**Stored records**

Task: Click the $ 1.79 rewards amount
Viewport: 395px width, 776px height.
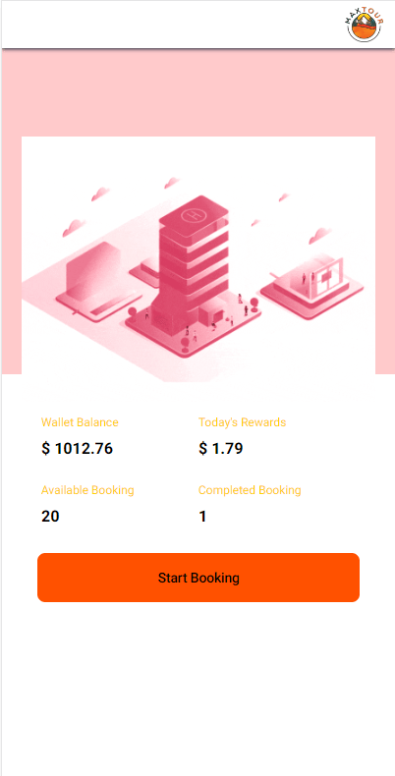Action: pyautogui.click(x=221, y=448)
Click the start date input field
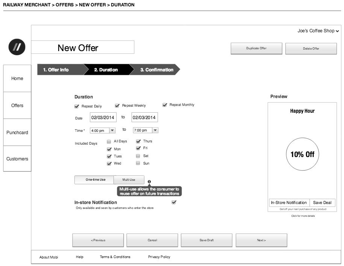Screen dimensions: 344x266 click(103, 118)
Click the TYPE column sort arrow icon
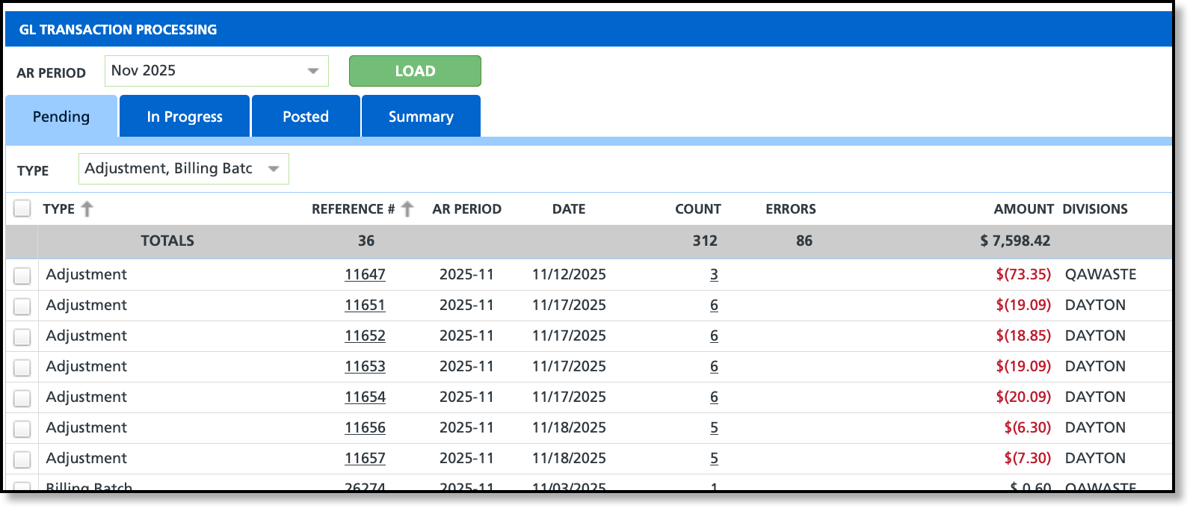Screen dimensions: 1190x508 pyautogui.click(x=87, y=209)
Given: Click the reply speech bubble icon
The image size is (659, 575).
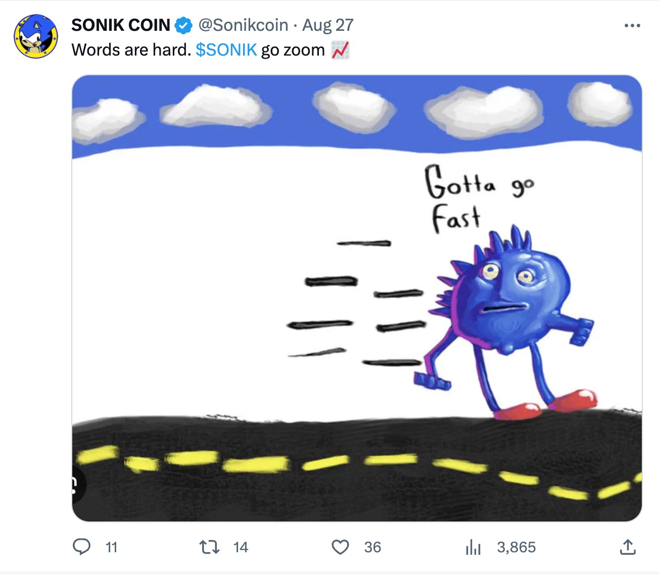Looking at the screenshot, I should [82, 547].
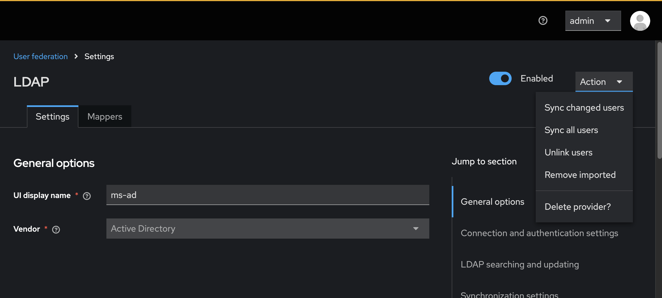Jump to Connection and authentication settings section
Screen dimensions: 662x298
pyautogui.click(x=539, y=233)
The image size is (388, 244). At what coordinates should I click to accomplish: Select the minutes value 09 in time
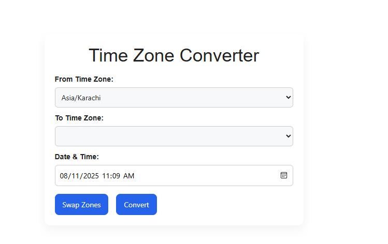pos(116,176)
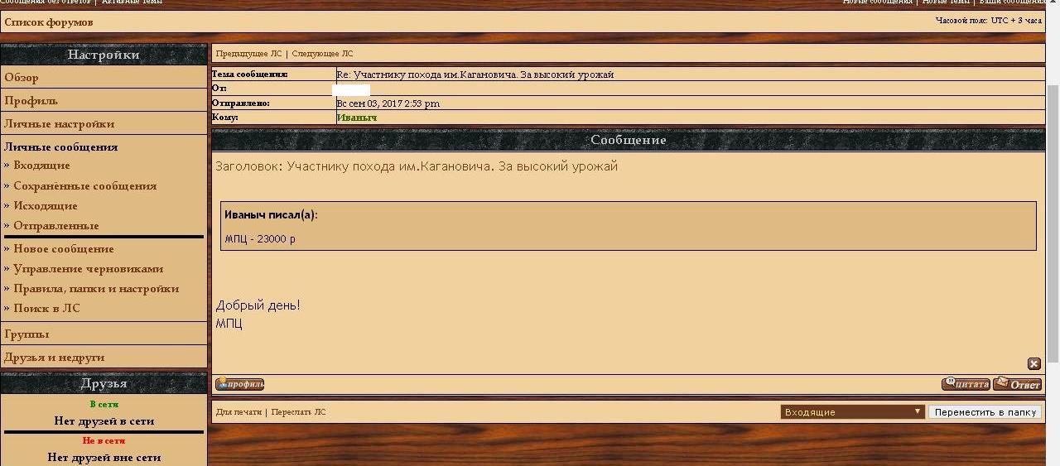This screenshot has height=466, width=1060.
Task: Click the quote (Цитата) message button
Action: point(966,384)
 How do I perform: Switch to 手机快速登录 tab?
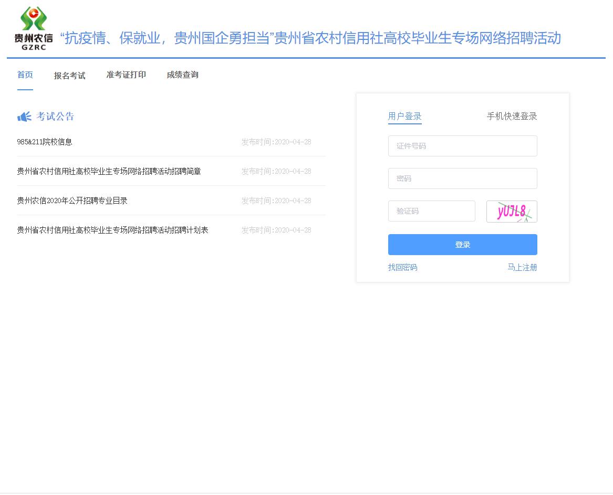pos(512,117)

...

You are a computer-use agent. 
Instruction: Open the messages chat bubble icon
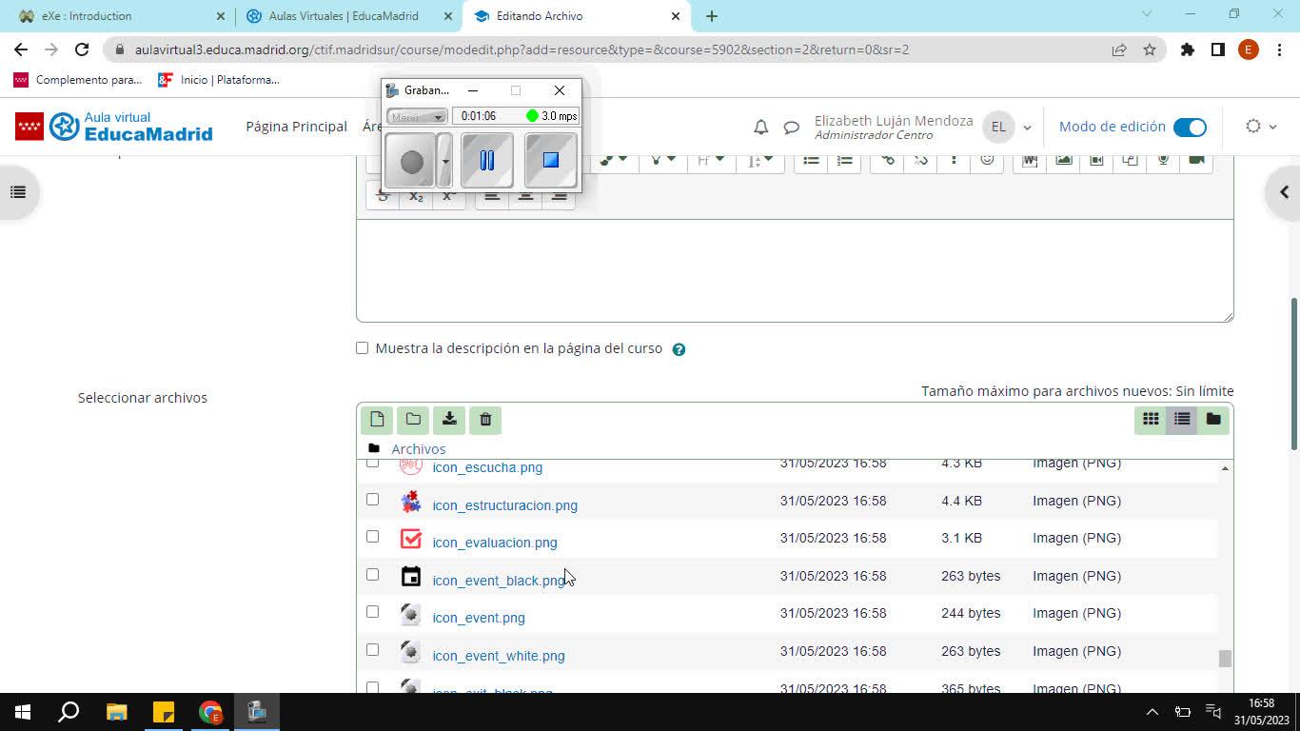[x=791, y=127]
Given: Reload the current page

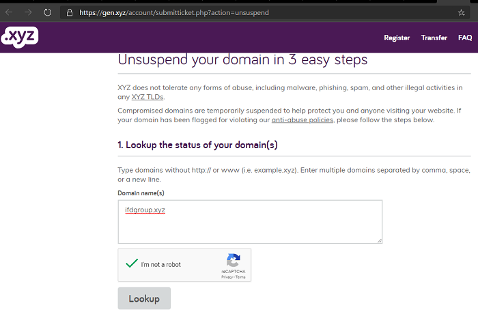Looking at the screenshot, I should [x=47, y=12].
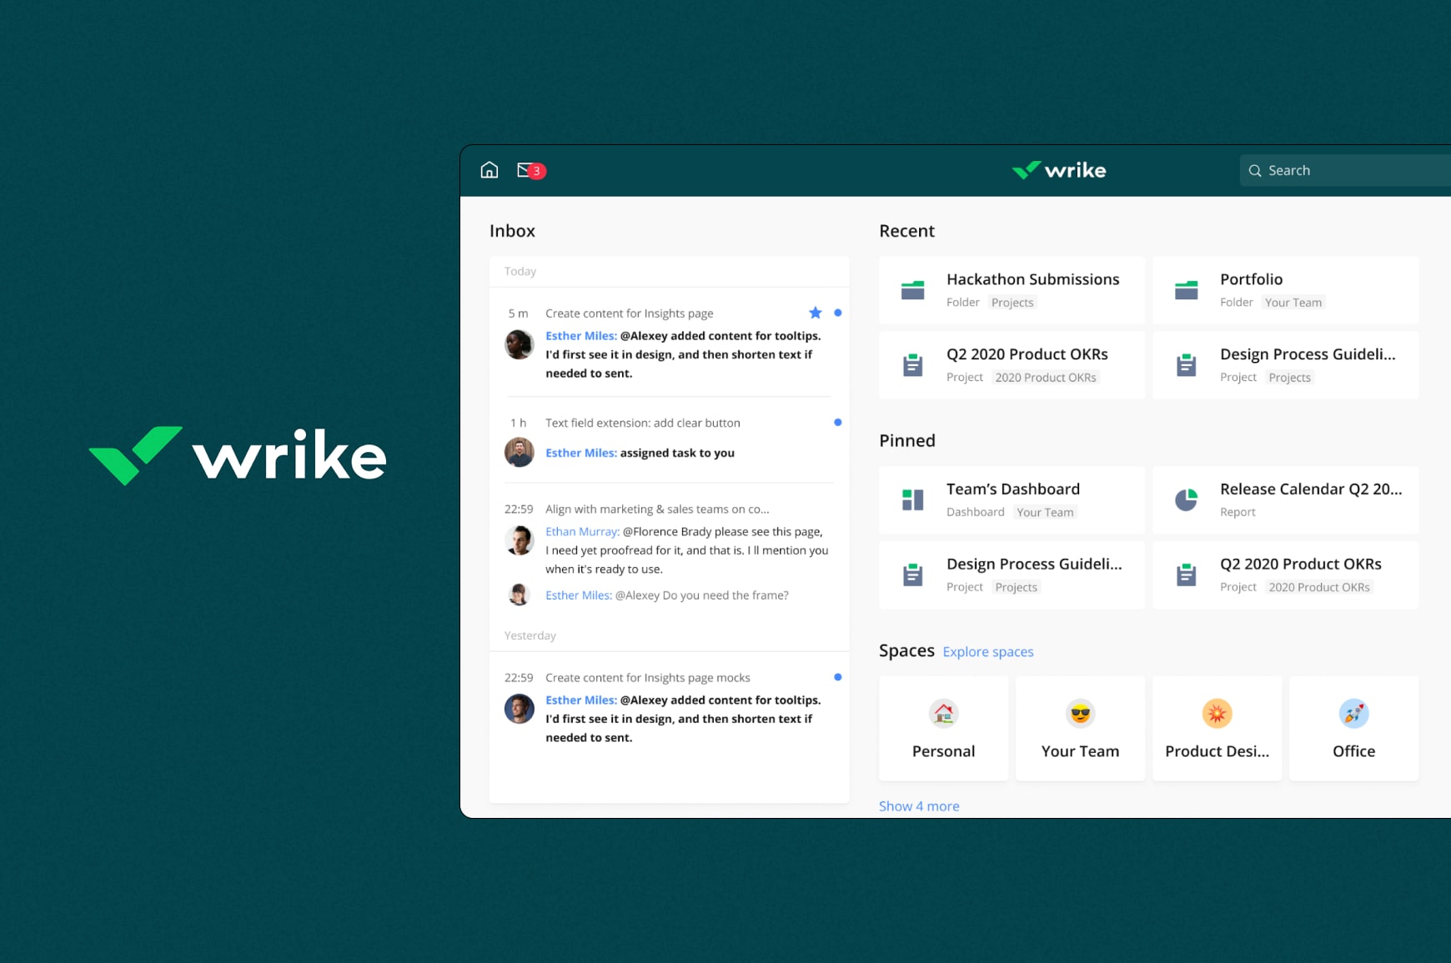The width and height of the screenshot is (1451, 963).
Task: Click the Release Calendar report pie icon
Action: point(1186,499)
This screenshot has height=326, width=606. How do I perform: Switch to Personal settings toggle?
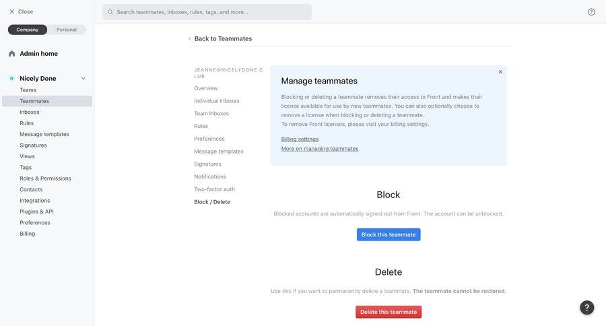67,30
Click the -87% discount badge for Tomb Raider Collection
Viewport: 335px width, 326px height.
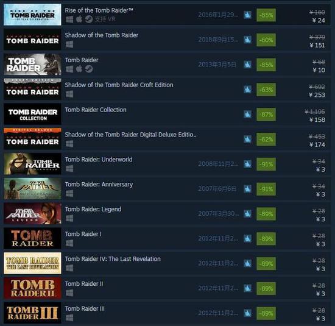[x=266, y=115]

**Aim of the exercise**
Above are records with pictures. Reproduce exactly only the lines from the line with "You are a computer-use agent." through the line with "Click the -87%", both ends included, and leave the pictures out.

**Reply**
You are a computer-use agent. 
Instruction: Open the messages chat bubble icon
[x=791, y=127]
Given: Reload the current page

Looking at the screenshot, I should [x=47, y=12].
The width and height of the screenshot is (1451, 963).
Task: Click the Release Calendar report pie icon
Action: point(1186,499)
This screenshot has height=326, width=606. How do I perform: Switch to Personal settings toggle?
67,30
Click the -87% discount badge for Tomb Raider Collection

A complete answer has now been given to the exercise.